Pero uno tiene que pensar en una vida
Estos días he presenciado un vergonzante incidente en mi ambulatorio en Alicante, lo que me ha hecho meditar ¿qué es lo que nos pasa a la sociedad? ¿Cómo les afecta a nuestros médicos cada vez que nosotros, sus pacientes, les amenazamos, gritamos o insultamos? Dice mi médica: «La atención primaria es muy bonita, pero uno tiene que pensar en su vida». Y es que esta médica piensa que esta rama de la Medicina es una especialidad poco demandada. «La medicina de familia es un servicio muy debilitado y que se ha vuelto a saturar con la epidemia de gripe y virus respiratorios». Esta especialidad resulta «menos atractiva por las condiciones laborales, sobrecarga de trabajo, muchos pacientes y poco tiempo para atenderles, peores salarios y destinos en la zona rural que muchos estudiantes rechazan». Pese a ello, «hay días que son muy duros y trabajar cara al público requiere mucho esfuerzo».

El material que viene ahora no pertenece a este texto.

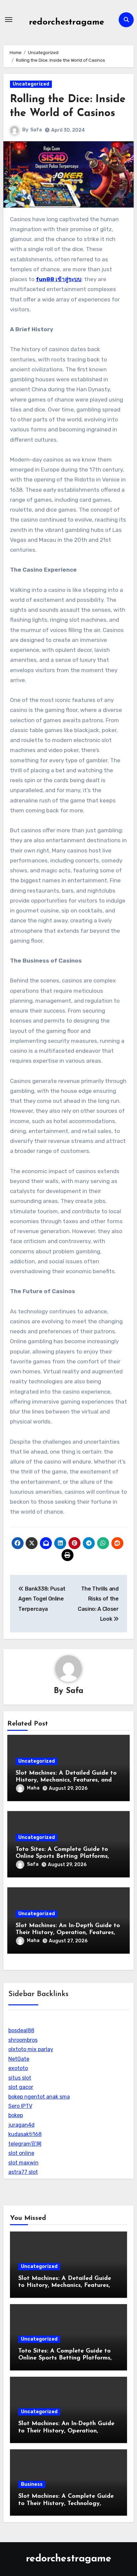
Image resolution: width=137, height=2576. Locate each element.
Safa (36, 130)
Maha (33, 1788)
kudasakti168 (25, 2134)
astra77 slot (23, 2172)
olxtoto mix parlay (30, 2049)
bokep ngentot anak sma (39, 2097)
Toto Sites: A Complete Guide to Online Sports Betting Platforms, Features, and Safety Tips (62, 1857)
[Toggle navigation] (8, 20)
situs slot (19, 2078)
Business (32, 2484)
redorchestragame (66, 22)
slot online (21, 2153)
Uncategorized (31, 84)
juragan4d (21, 2125)
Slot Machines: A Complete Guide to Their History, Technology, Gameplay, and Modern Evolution (66, 2503)
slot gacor (20, 2087)
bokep (15, 2115)
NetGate (18, 2059)
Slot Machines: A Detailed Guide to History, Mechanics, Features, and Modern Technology (66, 1780)
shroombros (23, 2040)
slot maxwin (23, 2163)
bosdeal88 (21, 2030)
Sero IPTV (20, 2106)
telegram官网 (25, 2144)
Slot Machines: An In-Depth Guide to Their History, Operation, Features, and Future (68, 1933)
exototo (18, 2068)
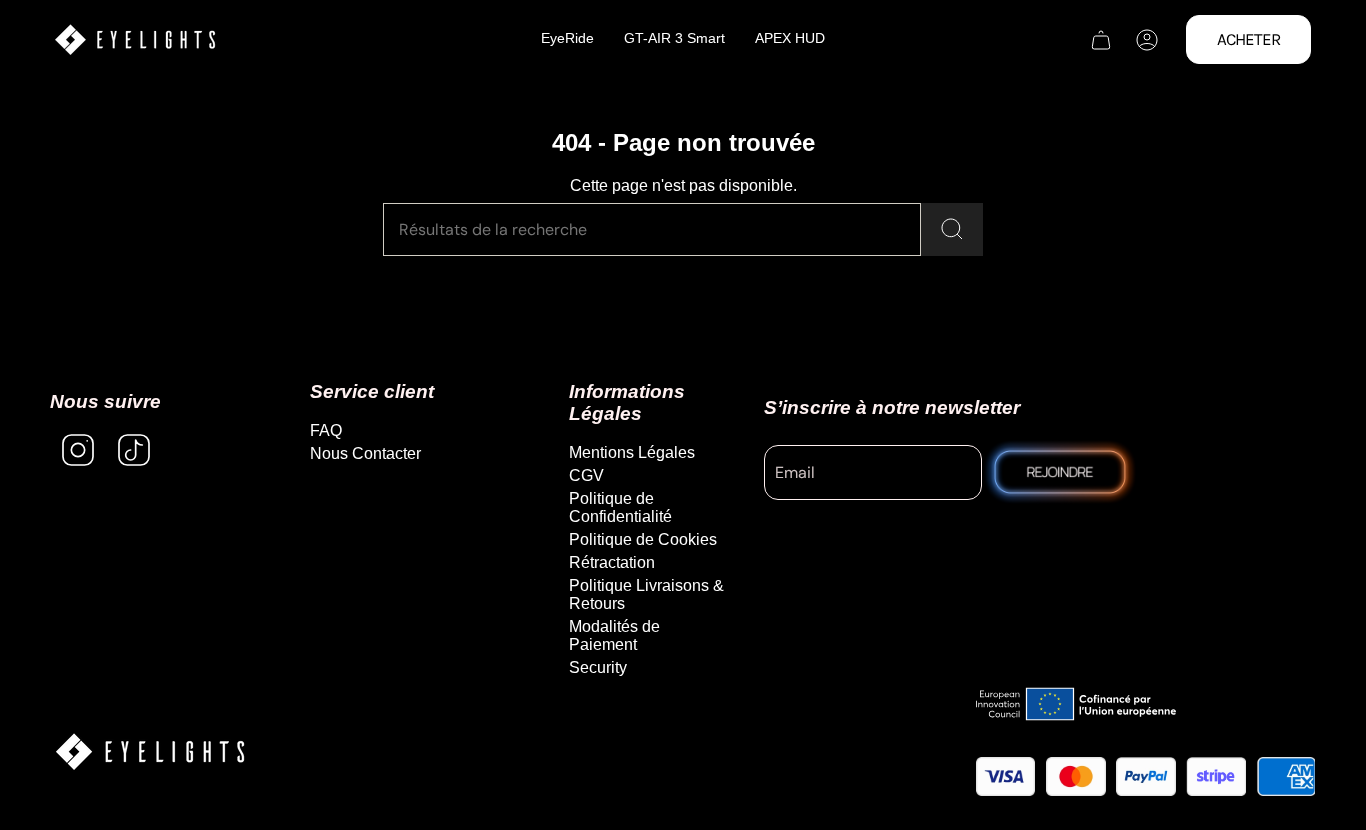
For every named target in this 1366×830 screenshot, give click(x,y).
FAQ (326, 430)
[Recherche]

La historia, que presencié estando sentado ante la consulta de mi nueva médica, a dos metros de distancia, me dolió hasta a mí. Nadie debiera vivir soportando dolor; una cosa es eso, y otra, que la impaciencia nos destroza, la mala educación nos persigue cosida en el forro de la chaqueta, y el aire afilado nos trae en un instante el sonido colérico de una escena dantesca muy penosa: Sube hasta la planta superior de ese ambulatorio un hombre de cara extraña y mirada enloquecida, que se agarraba con ambas manos la cabeza caminando hacia quienes allí esperábamos entrar a consulta. Ese lastre que es nuestro miedo, nos haría sentirnos incómodos. El individuo entró en la consulta de al lado y de muy malas formas, dejando la puerta abierta de par en par, su rostro reflejaba dolor, algo le pasaba, pero en cuanto el médico le instó a salir, este energúmeno se encresparía llenando al doctor de insultos y amenazas, pues decía que sólo hablaba por teléfono. Minutos después, con la llegada del guardia de Seguridad, la mujer de aquel paciente y sus dos niñas, entraron en tropel a la consulta y el guardia hubo de aflojar la tensión, sacando de la consulta, violentadas, a la mujer y a las pequeñas, instante donde el paciente alterado se unió a su mujer en los exabruptos y amenazas al médico. Al final el doctor pasaría de levantarse para enfrentarse al energúmeno que le amenazaba, gracias a que el guardia le frenó, pasando de eso, a atenderle en consulta.
Cuando me marchaba del ambulatorio, esperé al guardia y le estreché su mano, agradeciéndole su buen hacer, temple y mucho oficio. El hombre, sorprendido y agradecido, me dijo con tristeza, que «en este hospital no sé qué pasa, pero en pocos años he tenido que acudir más de veinte veces al juzgado, y eso que nunca he tocado a nadie». Llegué a creer que aquel tipo y su mujer eran muy capaces de tirar al guardia por la barandilla. ¡Pobres médicos/as, pobres seguratas!